На Неве вновь пискнули, но рыбка задом не плывет. Оставалось только равязать еще один узелок на память и в строжайшей тайне сообщить сербам, что все, оказывается, не так однозначно, - после чего 10 марта Белград, не будучи посвящен в тонкости и решив, что Россию таки удалось «подтолкнуть», заявил, что к «общему акту» прислушиваться не намерен.
А между тем, все было далеко не лучезарно. 17 марта, рассмотрев вопрос о возможности воевать, Совет министров Империи констатировал, что к войне на два фронта Россия никак не готова, и нужно тянуть время дальше, максимально заморозив ситуацию. Вот только командовал парадом совсем не Петербург и перехватить утраченную инициативу никакой возможности не было. Упиваясь собственным величием, питерские, извините за прямоту, просрали все, включая авторитет Государя.
22 марта граф Пурталес, посол Рейха в России, вручил коллеге Извольскому «предложения по разрешению кризиса», - фактически, ультиматум, - где предлагалось «дать немедленный чёткий недвусмысленный ответ о согласии либо отказе признать аннексию», а также «прекратить дипломатическую поддержку агрессивных действий Белграда». Дополнительно прозвучало дружеское разъяснение, что отрицательный ответ будет рассматриваться, как негласное науськивание на «согласованную позицию» и повлечет за собой нападение Австро-Венгрии на Сербию.

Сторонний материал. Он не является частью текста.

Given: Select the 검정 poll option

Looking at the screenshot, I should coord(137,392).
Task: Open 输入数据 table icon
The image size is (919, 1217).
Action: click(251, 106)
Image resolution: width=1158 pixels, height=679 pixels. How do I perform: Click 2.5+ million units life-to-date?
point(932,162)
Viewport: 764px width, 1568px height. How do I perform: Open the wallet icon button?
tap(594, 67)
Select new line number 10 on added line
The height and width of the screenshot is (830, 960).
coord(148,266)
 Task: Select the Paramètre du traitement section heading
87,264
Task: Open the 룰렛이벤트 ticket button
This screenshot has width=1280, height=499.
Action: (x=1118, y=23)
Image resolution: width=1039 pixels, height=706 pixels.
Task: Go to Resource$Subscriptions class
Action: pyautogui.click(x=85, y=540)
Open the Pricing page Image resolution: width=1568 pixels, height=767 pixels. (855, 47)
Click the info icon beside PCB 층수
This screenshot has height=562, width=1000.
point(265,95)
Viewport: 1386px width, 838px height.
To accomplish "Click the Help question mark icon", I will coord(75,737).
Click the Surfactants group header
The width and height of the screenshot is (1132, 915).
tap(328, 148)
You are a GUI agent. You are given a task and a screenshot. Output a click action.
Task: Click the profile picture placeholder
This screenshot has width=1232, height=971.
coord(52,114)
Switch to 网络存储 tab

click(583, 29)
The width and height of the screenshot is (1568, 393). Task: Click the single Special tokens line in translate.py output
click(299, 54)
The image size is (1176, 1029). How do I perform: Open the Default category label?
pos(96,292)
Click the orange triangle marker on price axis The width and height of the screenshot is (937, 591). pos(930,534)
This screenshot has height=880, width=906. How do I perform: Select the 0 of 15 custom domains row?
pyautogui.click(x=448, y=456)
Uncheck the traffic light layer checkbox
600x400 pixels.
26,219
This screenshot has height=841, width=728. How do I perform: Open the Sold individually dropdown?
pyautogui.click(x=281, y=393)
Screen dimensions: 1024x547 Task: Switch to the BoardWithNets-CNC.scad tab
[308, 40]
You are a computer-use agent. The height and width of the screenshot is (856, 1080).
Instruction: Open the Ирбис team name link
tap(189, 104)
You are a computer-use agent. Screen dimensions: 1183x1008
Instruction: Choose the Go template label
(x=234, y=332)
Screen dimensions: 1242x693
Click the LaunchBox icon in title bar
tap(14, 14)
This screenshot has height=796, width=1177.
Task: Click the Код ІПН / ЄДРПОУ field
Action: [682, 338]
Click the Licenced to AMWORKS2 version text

Медведь вареный под балканским соусом
Тянуть и мычать уже не получалось. Государь, наступив на горло собственной песне, спросил мнения нелюбимого, но умного премьера, Петр Аркадьевич категорически заявил, что «развязать войну — значит развязать силы революции», и на следующий день «дорогой Ники» телеграфировал «дорогому Вилли», что согласен безоговорочно принять «все справедливые германские требования», вслед за чем и Сербия, несколько дней поразмыслив, заявила о признании аннексии.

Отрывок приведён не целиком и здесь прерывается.